Le Décret n° 2025-1052 du 3 novembre 2025, paru au Journal Officiel du 6 novembre 2025, est un texte d’application majeur pour les professionnels de l’immobilier, les huissiers de justice (désormais commissaires de justice), les avocats et les notaires. Il met en œuvre l’article L. 153-1 du Code des procédures civiles d’exécution (CPCE) et apporte une harmonisation et une clarification des modalités d’évaluation et de procédure d’indemnisation due au propriétaire en cas de refus du concours de la force publique (CFP) pour exécuter une mesure d’expulsion.
Ce décret crée un nouveau Chapitre IV dans le CPCE intitulé : « Procédure d’indemnisation en cas de refus du concours de la force publique » (Articles R. 154-1 et suivants).
📅 Déclenchement de la responsabilité de l’État (Art. R. 154-1)
Le décret précise le point de départ de la responsabilité de l’État :
- Date de la décision de refus : La responsabilité de l’État est engagée à compter de la date de la décision explicite de refus prise par le préfet de département (ou le préfet de police à Paris).
- À défaut de réponse explicite du préfet, la responsabilité de l’État est engagée à l’issue d’un délai de deux mois suivant la date de la demande de CFP.
Point de vigilance : L’article R. 154-5 prévoit une dérogation pour les locaux habités ou professionnels. Si la décision de refus intervient pendant que l’occupant bénéficie d’un sursis (article L. 412-6 du CPCE) ou d’un délai de grâce accordé par le juge, la responsabilité de l’État n’est engagée qu’à l’issue de ce sursis ou de ce délai.
📝 La Procédure de Demande d’Indemnisation (Art. R. 154-2 et R. 154-3)
La nouvelle procédure se veut d’abord administrative et transactionnelle :
- Saisine du Préfet : Le bénéficiaire de la décision d’expulsion doit adresser sa demande d’indemnisation au préfet qui a refusé le CFP, par tout moyen permettant d’en assurer la date de manière certaine (Recommandé avec accusé de réception par exemple).
- Justificatifs : La demande doit être accompagnée de toute pièce établissant la réalité et le montant des préjudices, lesquels doivent être en lien direct et certain avec la décision de refus.
- Réponse du Préfet : Le préfet statue sur la responsabilité de l’État et le droit à indemnisation. S’il retient la responsabilité de l’État, il communique au propriétaire un montant d’indemnisation qu’il propose.

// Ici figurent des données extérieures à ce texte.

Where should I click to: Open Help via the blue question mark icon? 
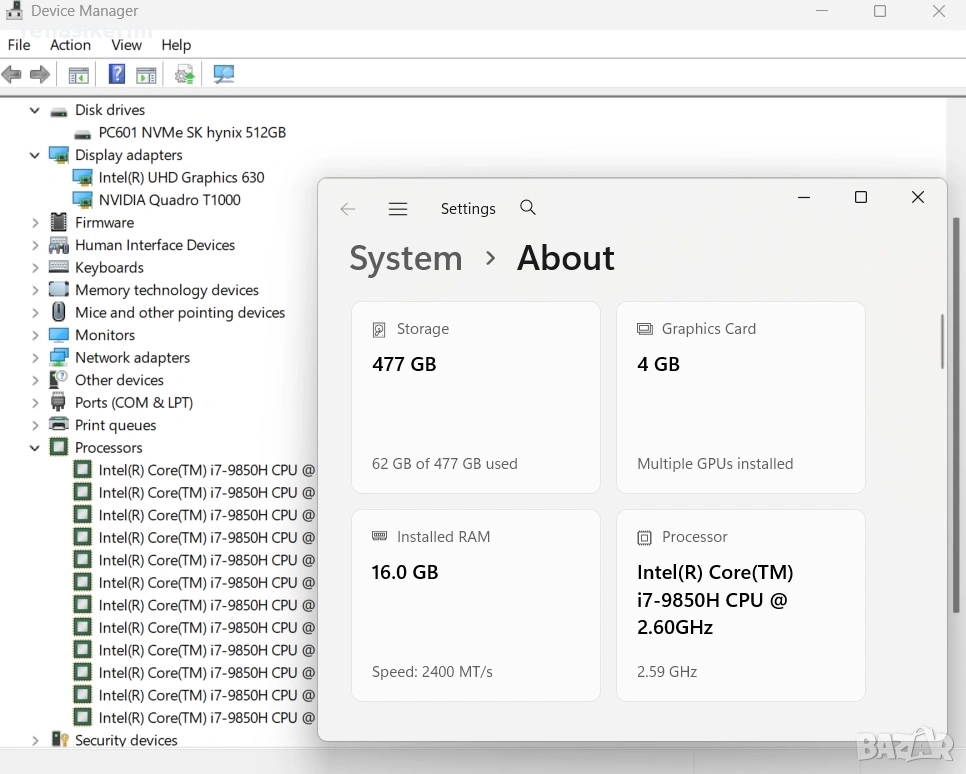point(117,75)
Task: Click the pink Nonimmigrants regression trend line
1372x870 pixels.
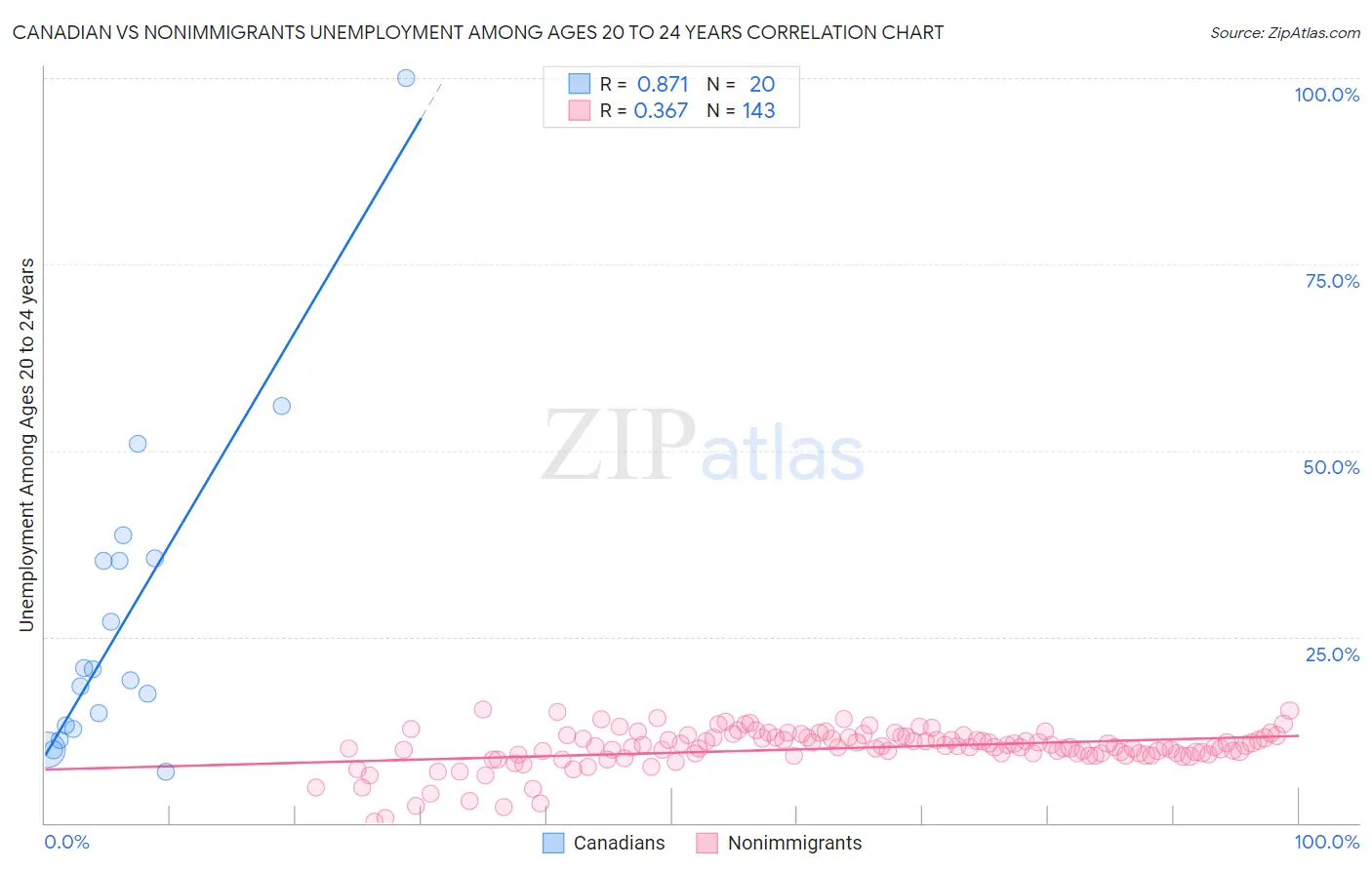Action: click(671, 752)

- Transaction : L’indemnisation prend la forme d’une transaction (articles L. 423-1 et suivants du Code des relations entre le public et l’administration). En acceptant, le propriétaire renonce à tout recours sur le même litige.
- Subrogation : Dès la signature de la transaction, l’État est subrogé dans tous les droits et actions que détient le propriétaire contre l’occupant sans droit ni titre pour la période indemnisée.
- Rejet implicite : Le silence gardé par le préfet pendant deux mois sur la demande vaut rejet implicite de celle-ci.
- Recours contentieux : En cas de rejet (explicite ou implicite) ou de contestation du montant proposé, le propriétaire peut saisir le tribunal administratif dans le délai de recours contentieux.
🛑 Fin de la Période de Responsabilité (Art. R. 154-4)
L’indemnisation n’est due que jusqu’à la survenance de l’un des événements suivants, qui met fin à la période de responsabilité de l’État :
- L’accord ultérieur et la mise en œuvre effective du CFP par le préfet.
- Le départ volontaire des occupants (constaté).
- La renonciation du propriétaire à poursuivre l’expulsion.
- La vente du bien immobilier.
- Le décès de l’occupant.
Attention (Art. R. 154-4, II) : Si un recours juridictionnel aboutit à l’infirmation du jugement d’expulsion, le propriétaire ne peut plus justifier d’un préjudice et perd son droit à indemnisation.
💰 Liste des Préjudices Réparables (Art. R. 154-7)
L’article R. 154-7 dresse une liste limitative des préjudices réparables, à condition qu’ils surviennent pendant la période de responsabilité de l’État :
- Perte des loyers et des charges locatives récupérables.
- Perte de la valeur vénale du bien liée à une vente désavantageuse.
- Frais liés à l’impossibilité de vendre le bien.
- Frais de remise en état.
- Frais de commissaire de justice.
- Taxe d’enlèvement des ordures ménagères (TEOM).
- Trouble dans les conditions d’existence (préjudice moral).
Évaluation de la Perte des Loyers
L’indemnité pour perte de loyers s’apprécie par rapport à la valeur locative des locaux. Elle est :
- Basée sur le contrat de bail, mais exclut tout supplément de loyer ou frais non directement liés au refus de CFP.
- Établie par tout moyen en l’absence de bail ou si le loyer contractuel ne correspond pas à la valeur locative réelle.
- Elle inclut la compensation des charges locatives récupérables, sous réserve que le propriétaire justifie s’en être acquitté.
🏢 Cas Particulier des Organismes HLM (Art. R. 154-6)
Dans le cas d’un organisme d’Habitations à Loyer Modéré (HLM) qui conclut un protocole d’accord de prévention de l’expulsion avec l’occupant (Art. L. 353-15-2 CCH), la responsabilité de l’État est suspendue pendant la durée d’application de ce protocole. L’organisme devra réitérer sa demande de CFP en cas de dénonciation du protocole.
Ce décret offre désormais un cadre juridique clair et détaillé aux professionnels pour chiffrer leurs préjudices et engager une procédure d’indemnisation administrative structurée et sécurisée.
Texte original : Décret n° 2025-1052 du 3 novembre 2025, J.O. du 6.